| Text excerpt |
· · · ·

What is Dry Eye Syndrome?
Dry Eye Syndrome is a very common, inconvenient and uncomfortable eye condition, characterized by a consistent lack of lubrication and moisture on the surface of the eye. Symptoms of dry eyes include stinging or burning of the eyes, scratchiness, and excessive irritation from smoke or wind. You may also notice that your eyes are exceedingly watery, as your eyes try, in vain, to produce enough tears to keep up with the rate of evaporation.
What Causes Dry Eye Syndrome?
Healthy eyes keep themselves lubricated and comfortable by producing tears at a slow and steady rate. In order to do their job, these tears must have three essential layers:
- The outermost layer of the tear is oily, and its main purpose is to keep the tear from evaporating too quickly.
- The middle layer of the tear is watery, and makes up the majority of each tear. This layer cleans the eye and helps to wash away small foreign objects and particles.
- The core of each tear is a mucus that allows the watery middle layer to stick to the eye, spreading evenly over the surface of the eye in order to keep it lubricated.
In a person with dry eyes, hormonal changes, side effects from medication, exceedingly dry or windy environments or some other factor can causes the eye to either not produce enough tears, or leave out one or more of the parts of the tear, outlined above, that make proper lubrication possible.
Dry Eyes and Elderly Patients
Most people over age 65 experience some symptoms of dry eyes. Although elderly people often have dryness of the eyes, dry eye can occur during any stage of life. Elderly people with allergies or diabetes who use medications, may face a higher risk of developing dry eye syndrome.

· · · ·

| Dataset records |
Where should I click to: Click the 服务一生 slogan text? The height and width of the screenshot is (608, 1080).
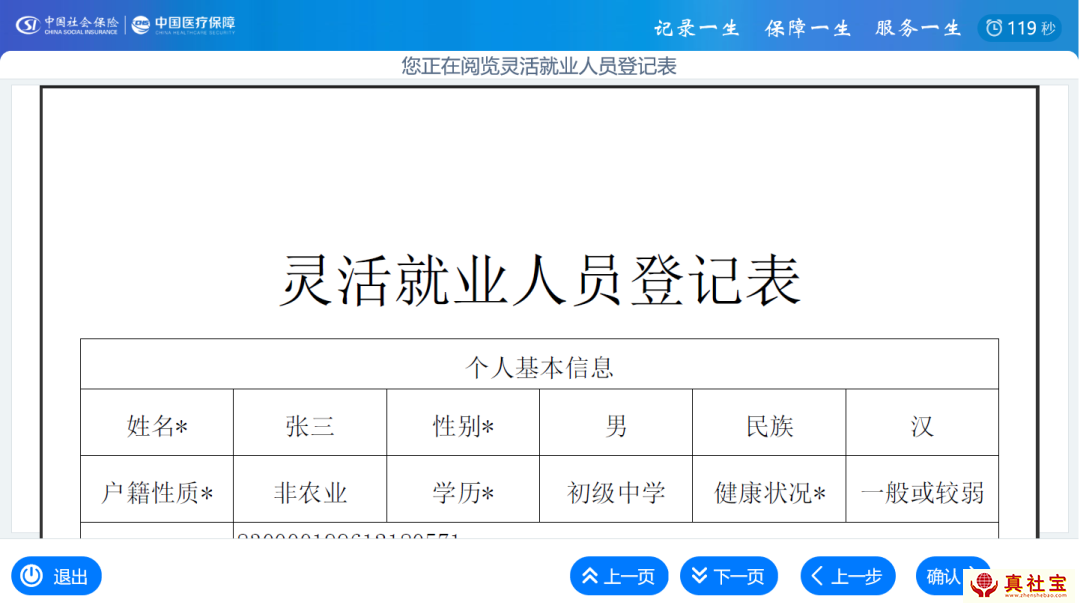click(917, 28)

· · · ·

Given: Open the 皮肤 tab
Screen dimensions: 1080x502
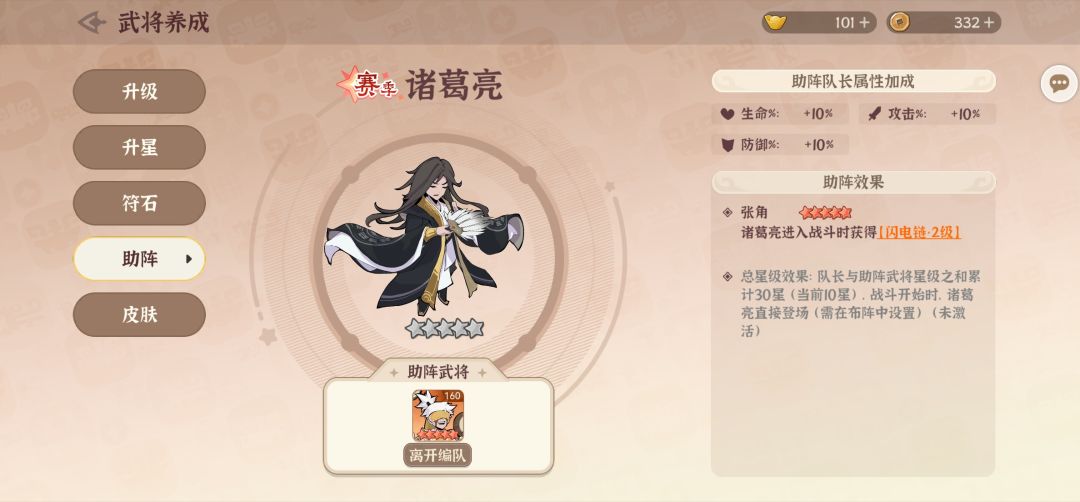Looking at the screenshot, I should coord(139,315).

· · · ·

| Directions |
- a) Shorten the paragraph in the dry eye syndrome text that begins "Dry Eye Syndrome is a very common," keeping its main facts.
- b) Carry on writing the dry eye syndrome text, starting after its final sentence.
The lines play no part here.

| Answers below |
- a) Dry Eye Syndrome is a common, uncomfortable condition in which the eye's surface consistently lacks lubrication and moisture. Symptoms include stinging or burning, scratchiness, and heavy irritation from smoke or wind. The eyes may also water excessively as they fail to make enough tears to keep up with evaporation.

- b)
Treating Dry Eye Syndrome
Your optometrist may recommend artificial tears, which are lubricating eyedrops that may alleviate the dry, scratching feeling and foreign body sensation of dry eye. Prescription eye drops for dry eye go one step further: they help increase your tear production.
If you wear contact lenses, be aware that many artificial tears cannot be used during contact lens wear. You may need to remove your lenses before using the drops. Wait 15 minutes or longer (check the label) before reinserting them. For mild dry eye, contact lens rewetting drops may be sufficient to make your eyes feel better, but the effect is usually only temporary. Switching to another lens brand could also help.
Check the label, but better yet, check with your doctor before buying any over-the-counter eye drops. Your eye doctor will know which formulas are effective and long-lasting and which are not, as well as which eye drops will work with your contact lenses
To reduce the effects of sun, wind and dust on dry eyes, wear sunglasses when outdoors. Wraparound styles offer the best protection.
Indoors, an air cleaner can filter out dust and other particles from the air, while a humidifier adds moisture to air that’s too dry because of air conditioning or heating.
For more significant cases of dry eye, your eye doctor may recommend punctal plugs. These tiny devices are inserted in ducts in your lids to slow the drainage of tears away from your eyes, thereby keeping your eyes more moist.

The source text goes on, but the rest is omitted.